**About this exercise:** In the data below, the answer is the run of lines from the line containing "The width and height of the screenshot is (750, 548)." through the line containing "828x789 pixels.", both included; print it exactly and nothing else.

**Given records:**
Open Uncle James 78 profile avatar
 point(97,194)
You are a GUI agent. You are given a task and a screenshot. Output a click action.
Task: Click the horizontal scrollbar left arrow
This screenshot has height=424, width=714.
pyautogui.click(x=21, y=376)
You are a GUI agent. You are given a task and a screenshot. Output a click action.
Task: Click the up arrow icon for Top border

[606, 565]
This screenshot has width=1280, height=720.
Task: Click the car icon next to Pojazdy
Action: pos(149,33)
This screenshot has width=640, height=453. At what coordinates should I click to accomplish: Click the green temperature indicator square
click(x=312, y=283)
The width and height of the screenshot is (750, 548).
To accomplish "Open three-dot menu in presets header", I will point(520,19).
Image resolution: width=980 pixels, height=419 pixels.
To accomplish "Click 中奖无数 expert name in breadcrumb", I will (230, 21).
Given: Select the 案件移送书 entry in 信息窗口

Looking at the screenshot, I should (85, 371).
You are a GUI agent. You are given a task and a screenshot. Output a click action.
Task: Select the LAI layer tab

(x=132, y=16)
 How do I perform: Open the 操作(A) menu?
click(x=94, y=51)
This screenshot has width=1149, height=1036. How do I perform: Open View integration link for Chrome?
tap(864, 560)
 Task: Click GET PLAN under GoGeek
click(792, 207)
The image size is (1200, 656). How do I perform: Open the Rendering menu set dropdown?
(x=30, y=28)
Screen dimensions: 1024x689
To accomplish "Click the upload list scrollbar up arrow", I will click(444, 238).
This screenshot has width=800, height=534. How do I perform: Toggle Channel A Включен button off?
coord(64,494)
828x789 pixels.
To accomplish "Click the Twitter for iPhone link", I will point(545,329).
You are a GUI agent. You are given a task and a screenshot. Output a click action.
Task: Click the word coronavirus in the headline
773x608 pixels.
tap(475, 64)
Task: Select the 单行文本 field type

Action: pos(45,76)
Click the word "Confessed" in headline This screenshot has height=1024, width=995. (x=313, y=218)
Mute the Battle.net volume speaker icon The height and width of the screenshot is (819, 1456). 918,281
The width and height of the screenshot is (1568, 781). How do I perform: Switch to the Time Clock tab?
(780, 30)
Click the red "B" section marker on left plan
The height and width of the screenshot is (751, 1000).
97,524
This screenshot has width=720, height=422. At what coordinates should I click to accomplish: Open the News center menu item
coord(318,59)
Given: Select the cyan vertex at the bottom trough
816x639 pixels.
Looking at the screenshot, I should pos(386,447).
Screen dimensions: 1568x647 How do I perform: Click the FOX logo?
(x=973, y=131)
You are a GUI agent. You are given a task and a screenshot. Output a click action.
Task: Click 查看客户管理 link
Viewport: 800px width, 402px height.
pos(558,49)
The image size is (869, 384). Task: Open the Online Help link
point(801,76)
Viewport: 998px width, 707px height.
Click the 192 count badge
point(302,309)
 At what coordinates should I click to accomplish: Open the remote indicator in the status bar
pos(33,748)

**Solution to the problem:**
The width and height of the screenshot is (750, 548).
To accomplish "Open three-dot menu in presets header", I will point(520,19).
Image resolution: width=980 pixels, height=419 pixels.
To accomplish "Click 中奖无数 expert name in breadcrumb", I will (230, 21).
Given: Select the 案件移送书 entry in 信息窗口

Looking at the screenshot, I should (85, 371).
You are a GUI agent. You are given a task and a screenshot. Output a click action.
Task: Select the LAI layer tab

(x=132, y=16)
 How do I perform: Open the 操作(A) menu?
click(x=94, y=51)
This screenshot has width=1149, height=1036. How do I perform: Open View integration link for Chrome?
tap(864, 560)
 Task: Click GET PLAN under GoGeek
click(792, 207)
The image size is (1200, 656). How do I perform: Open the Rendering menu set dropdown?
(x=30, y=28)
Screen dimensions: 1024x689
To accomplish "Click the upload list scrollbar up arrow", I will click(444, 238).
This screenshot has width=800, height=534. How do I perform: Toggle Channel A Включен button off?
coord(64,494)
828x789 pixels.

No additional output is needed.